Comparison with LLVM is described in the second article. It took about
40min to finish building Firefox with llvm using lto and -g. The
following is a quote:
"This graph shows issues with debug info memory use. LLVM goes up to
35GB. LLVM developers are also working on debug info merging
improvements (equivalent to what GCC's type merging is) and the
situation has improved in last two releases until the current shape.
Older LLVM checkouts happily run out of 60GB memory & 60GB swap on my
I'd be interested to hear more about the LTO design you folks are working on, whenever you're ready to share the details.
We will share the details as soon as we can -- possibly some time in Jan 2015.
I read the GCC design docs on LTO, and I'm curious how similar or different your approach will be. For example, the 3-phase approach of WHOPR is fairly sophisticated (it actually follows closely some research done at Rice U. and IBM on scalable interprocedural analysis, in the same group where Preston did his Ph.D.).
In Google, we care mostly about peak optimization performance. Peak
Optimization is basically PGO + CMO. For cross-module optimization
(CMO) to be usable for large applications, small memory footprint is
just one aspect of it, and fast build time is equally important. Peak
optimization is not only used in release build but in developer
workflow too.
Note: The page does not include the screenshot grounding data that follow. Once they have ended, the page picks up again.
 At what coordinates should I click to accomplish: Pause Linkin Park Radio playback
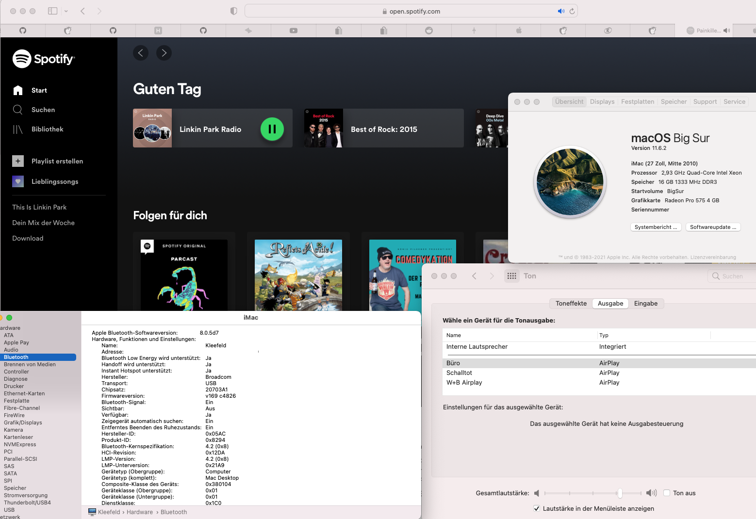point(272,129)
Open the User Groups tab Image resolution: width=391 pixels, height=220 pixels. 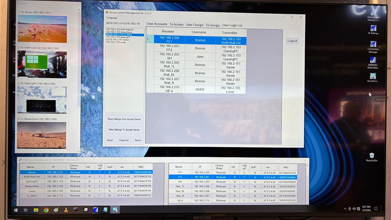[194, 25]
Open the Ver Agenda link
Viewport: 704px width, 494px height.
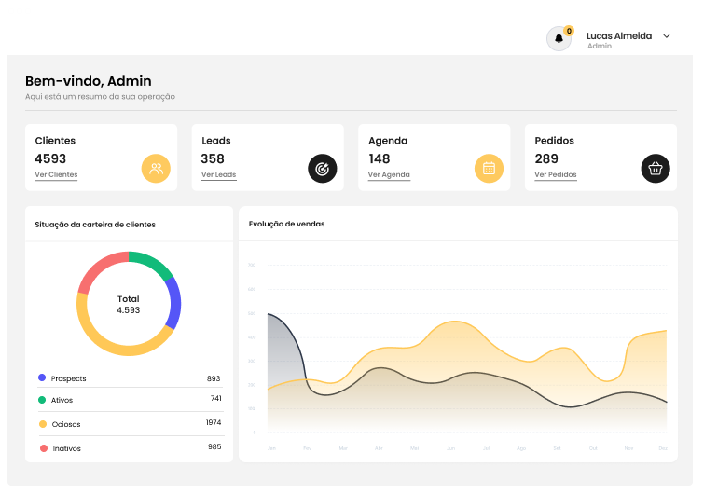coord(389,175)
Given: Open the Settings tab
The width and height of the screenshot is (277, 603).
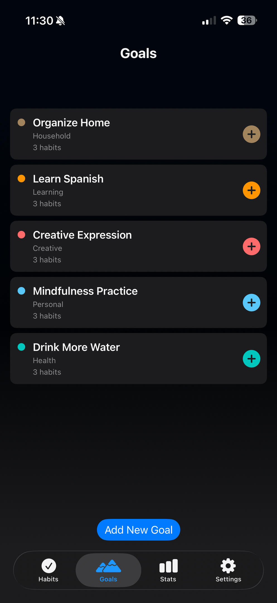Looking at the screenshot, I should click(x=228, y=570).
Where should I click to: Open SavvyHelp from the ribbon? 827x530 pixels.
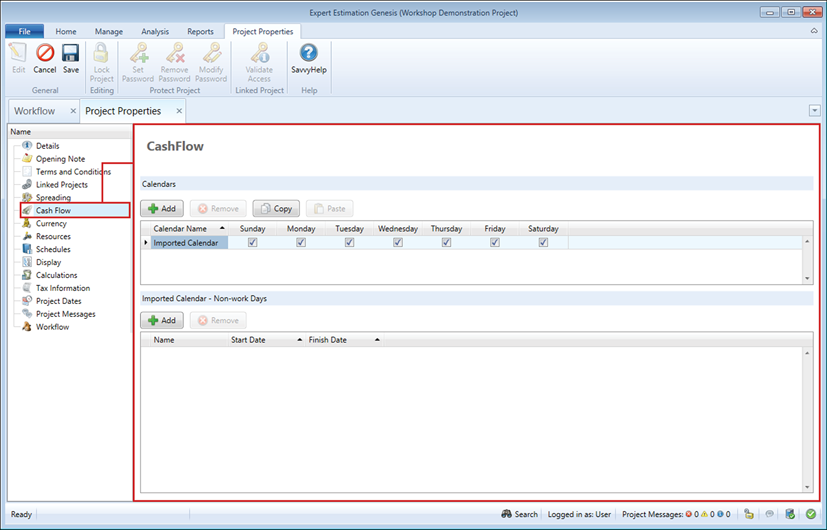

This means build time with CMO should be close to O2
time as much as possible. It is important to compiler engineers too
-- you don't want to wait for more than 20min to hit a breakpoint in
debugging a compiler problem
For this reason, GCC LTO is not used in Google. Instead, the much more
scalable solution called LIPO is widely used for CMO:
https://gcc.gnu.org/wiki/LightweightIpo. LIPO by design requires PGO.
While LIPO is scalable, it has its own limitation that prevents the
compiler from maximizing the benefit of CMO. The new design is
intended to solve the problem with more very aggressive objectives.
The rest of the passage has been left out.